● Provided data:
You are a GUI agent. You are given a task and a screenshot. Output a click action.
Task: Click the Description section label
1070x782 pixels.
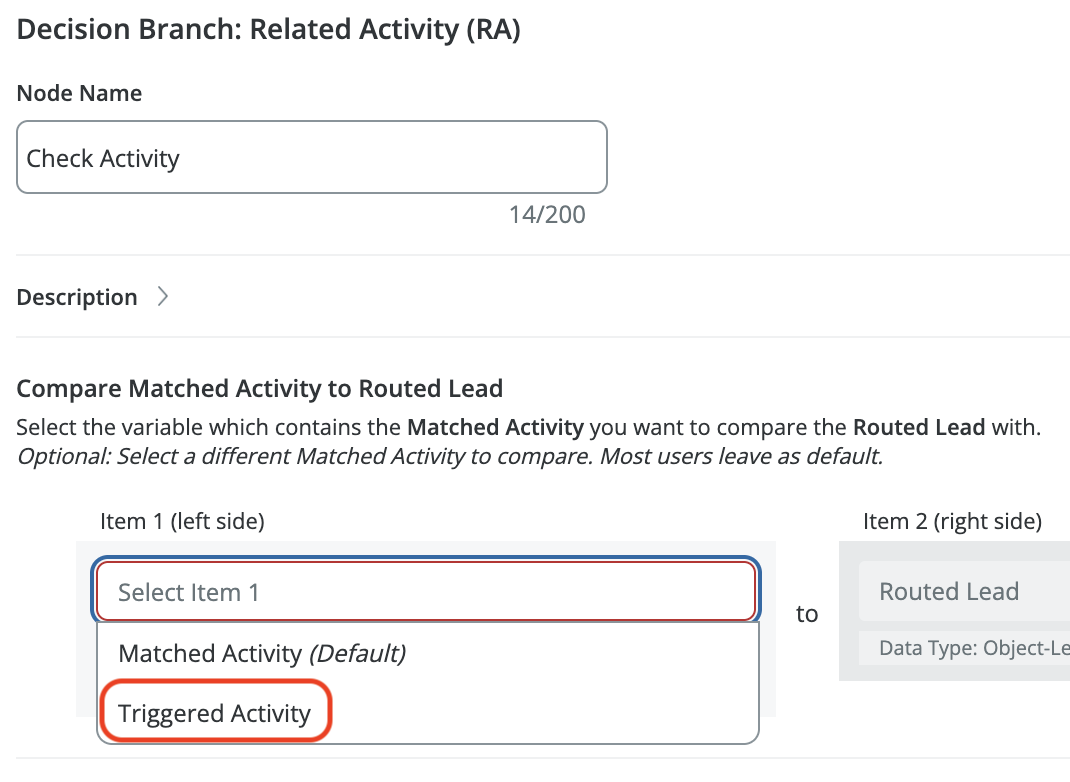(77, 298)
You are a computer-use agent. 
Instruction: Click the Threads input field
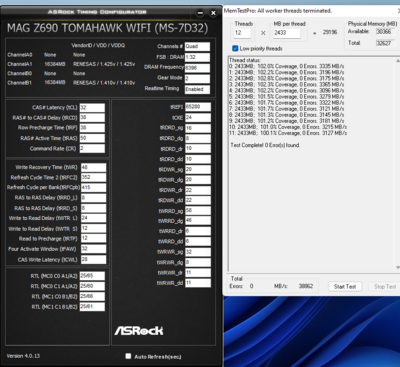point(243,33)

● Work order: Each line above that has the word "agent" should be copied.

● Expected output:
You are a GUI agent. You are given a task and a screenshot. Output a click action.
You are a computer-use agent. 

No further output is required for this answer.